THE CHARACTER OF THE DOWNS

To take to the road with the aim of keeping Hilaire Belloc’s ‘great hills of the south country’ in sight westwards from their spectacular white cliffs of Beachy Head until their majestic sweep comes to an end, means a journey of more than eighty miles well into Hampshire. An observant traveller may well feel in a kind of limbo when the formidable north-facing escarpment of the Downs, the most imposing sight in southern England, finally peters out. True, the same unvarying dry, flinty chalkland continues on towards the great chalk table land focused on Salisbury plain, but it becomes low, broken and indeterminate. It is round about Old Winchester Hill (12 miles east of Winchester), where the skylark sings above the most dramatic situation of the Iron-Age hillforts, that one becomes aware that the landscape has a different ‘feel’. So it is about here that the South Downs may be reckoned to end (or have their beginning).
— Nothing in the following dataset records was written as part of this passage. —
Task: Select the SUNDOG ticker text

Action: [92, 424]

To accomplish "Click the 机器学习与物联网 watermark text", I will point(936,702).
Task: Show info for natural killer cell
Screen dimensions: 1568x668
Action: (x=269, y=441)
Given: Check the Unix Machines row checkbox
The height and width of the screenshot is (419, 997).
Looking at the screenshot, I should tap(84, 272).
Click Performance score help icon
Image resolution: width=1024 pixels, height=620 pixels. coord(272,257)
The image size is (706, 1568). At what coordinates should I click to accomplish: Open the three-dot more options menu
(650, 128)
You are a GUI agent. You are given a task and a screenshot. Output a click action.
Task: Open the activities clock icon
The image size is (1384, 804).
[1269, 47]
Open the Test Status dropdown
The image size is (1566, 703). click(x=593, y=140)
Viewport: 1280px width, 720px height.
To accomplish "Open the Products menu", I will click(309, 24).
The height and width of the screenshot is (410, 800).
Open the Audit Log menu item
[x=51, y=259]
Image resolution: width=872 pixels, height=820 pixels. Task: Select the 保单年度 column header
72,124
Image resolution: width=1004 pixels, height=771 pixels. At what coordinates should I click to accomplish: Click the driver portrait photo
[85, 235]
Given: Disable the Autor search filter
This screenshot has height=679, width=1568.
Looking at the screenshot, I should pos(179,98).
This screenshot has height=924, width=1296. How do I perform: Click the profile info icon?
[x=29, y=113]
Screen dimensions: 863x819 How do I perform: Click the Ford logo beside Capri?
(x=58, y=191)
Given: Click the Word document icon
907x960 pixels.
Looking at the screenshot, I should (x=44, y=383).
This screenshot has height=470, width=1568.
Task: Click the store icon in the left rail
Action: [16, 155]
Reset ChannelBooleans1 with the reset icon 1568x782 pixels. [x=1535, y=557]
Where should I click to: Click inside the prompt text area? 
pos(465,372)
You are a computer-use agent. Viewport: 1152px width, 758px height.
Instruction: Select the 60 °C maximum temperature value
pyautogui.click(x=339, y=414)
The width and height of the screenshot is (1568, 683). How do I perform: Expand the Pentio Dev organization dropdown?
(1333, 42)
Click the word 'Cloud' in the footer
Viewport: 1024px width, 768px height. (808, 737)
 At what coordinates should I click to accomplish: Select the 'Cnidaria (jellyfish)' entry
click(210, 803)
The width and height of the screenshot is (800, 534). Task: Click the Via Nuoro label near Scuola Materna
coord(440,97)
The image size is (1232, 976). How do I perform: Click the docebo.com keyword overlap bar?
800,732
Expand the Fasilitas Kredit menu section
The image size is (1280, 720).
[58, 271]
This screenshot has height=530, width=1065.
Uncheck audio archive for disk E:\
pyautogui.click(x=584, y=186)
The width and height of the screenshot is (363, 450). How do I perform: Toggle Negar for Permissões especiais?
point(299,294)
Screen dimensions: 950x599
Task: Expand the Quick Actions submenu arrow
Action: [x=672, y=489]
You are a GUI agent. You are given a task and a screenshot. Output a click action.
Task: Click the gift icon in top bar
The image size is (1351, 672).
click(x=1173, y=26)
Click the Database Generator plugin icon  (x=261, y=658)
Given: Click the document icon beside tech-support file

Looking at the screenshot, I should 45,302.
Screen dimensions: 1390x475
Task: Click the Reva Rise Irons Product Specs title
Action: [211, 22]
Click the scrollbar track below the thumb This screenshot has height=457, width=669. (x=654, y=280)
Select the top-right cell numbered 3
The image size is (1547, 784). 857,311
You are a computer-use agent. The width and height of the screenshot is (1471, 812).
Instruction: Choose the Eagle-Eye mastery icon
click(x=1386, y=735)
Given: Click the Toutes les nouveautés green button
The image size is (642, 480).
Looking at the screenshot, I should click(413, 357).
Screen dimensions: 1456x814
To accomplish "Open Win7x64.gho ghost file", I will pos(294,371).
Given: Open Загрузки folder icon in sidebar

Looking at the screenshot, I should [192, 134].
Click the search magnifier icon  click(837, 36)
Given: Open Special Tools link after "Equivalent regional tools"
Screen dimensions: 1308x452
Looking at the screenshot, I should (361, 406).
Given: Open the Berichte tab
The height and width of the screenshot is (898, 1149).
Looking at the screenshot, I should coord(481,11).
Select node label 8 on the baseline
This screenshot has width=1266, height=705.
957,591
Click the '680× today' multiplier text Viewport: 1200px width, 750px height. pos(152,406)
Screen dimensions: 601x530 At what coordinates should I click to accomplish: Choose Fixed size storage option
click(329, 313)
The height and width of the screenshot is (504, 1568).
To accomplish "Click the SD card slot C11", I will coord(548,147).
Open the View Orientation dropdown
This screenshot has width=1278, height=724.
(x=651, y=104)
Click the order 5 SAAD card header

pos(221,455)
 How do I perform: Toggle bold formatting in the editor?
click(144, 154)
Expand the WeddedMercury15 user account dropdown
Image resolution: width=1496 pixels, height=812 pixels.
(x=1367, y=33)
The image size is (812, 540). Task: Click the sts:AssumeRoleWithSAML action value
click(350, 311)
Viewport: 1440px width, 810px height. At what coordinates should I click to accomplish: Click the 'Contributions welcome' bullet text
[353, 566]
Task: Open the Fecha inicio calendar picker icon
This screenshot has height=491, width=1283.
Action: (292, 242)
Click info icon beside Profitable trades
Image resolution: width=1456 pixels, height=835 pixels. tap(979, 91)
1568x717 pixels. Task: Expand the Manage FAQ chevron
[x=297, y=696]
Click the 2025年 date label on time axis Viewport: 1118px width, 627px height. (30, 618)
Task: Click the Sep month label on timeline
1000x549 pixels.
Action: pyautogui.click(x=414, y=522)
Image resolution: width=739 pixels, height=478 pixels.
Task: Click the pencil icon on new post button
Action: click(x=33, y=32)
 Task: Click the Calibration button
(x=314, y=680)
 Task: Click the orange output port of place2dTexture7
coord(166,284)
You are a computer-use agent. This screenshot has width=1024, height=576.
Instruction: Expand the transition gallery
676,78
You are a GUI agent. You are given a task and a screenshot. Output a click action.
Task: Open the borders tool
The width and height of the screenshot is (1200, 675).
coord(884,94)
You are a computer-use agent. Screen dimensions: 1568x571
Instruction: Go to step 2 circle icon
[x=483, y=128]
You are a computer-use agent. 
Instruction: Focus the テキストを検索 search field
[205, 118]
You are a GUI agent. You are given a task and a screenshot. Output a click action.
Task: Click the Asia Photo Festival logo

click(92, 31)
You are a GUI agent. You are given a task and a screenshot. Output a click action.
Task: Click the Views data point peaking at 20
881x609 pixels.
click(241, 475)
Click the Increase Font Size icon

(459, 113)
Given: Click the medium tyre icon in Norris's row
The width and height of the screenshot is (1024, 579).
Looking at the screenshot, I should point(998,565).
This is the definition of the South Downs adopted for the purpose of this book. It is broadly comparable with that of two government quangos, the Countryside Commission and English Nature (though both extend the Downs to Winchester itself). It is also approximately coincident with the bounds of the Ministry of Agriculture’s South Downs Environmentally Sensitive Area Scheme which pays farmers for maintaining or adopting agricultural methods which promote the Downs’ conservation and enhancement.
This modern definition fits our age of the motor car and the new sciences of landscape analysis. When travel was slower and more arduous, the local background to people’s lives was much more restricted, and many local differences, now blurred, were formerly more marked. A farmer’s or parson’s notion of the South Downs was then more limited. In 1800, and before, as for a considerable period afterwards, the South Downs were associated in people’s minds with their most renowned product, the celebrated breed of Southdown sheep which, improved by John Ellman of Glynde and others, became the progenitor of all the other English down breeds and had a powerful influence on sheep farming worldwide. Originally, this native breed did not graze the whole extent of the range now called the South Downs but was confined to the eastern stretch of the Downs between Beachy Head and the Adur valley. In their minds’ eye the old farmers identified the South Downs with stark, bare downs open to the sky and rolling down to sea cliffs. They knew them as endless miles of old chalk grassland, feeding immense flocks, bordered by cornland at lower levels, made productive by the sheep’s dung. Farmers of more than two thousand years earlier would have recognised this same austere landscape with its plough-oxen and shepherds. The 18th- and 19th-century downland farmers in these Eastern Downs thought of the wooded Western Downs beyond the Adur river, as if it were another country (which in several respects it still is). This landscape of the Eastern Downs has almost totally vanished since the second World War, though people over the age of 60 years wistfully recall the life, sounds and scents of its immemorial past as familiarly as does the modern child the present great blocks of wheat, superstores and country parks.
Illustration
2 The South Downs Environmentally Sensitive Area. Note its extreme vulnerability to urban encroachment in the Brighton area and in the hinterland of Portsmouth.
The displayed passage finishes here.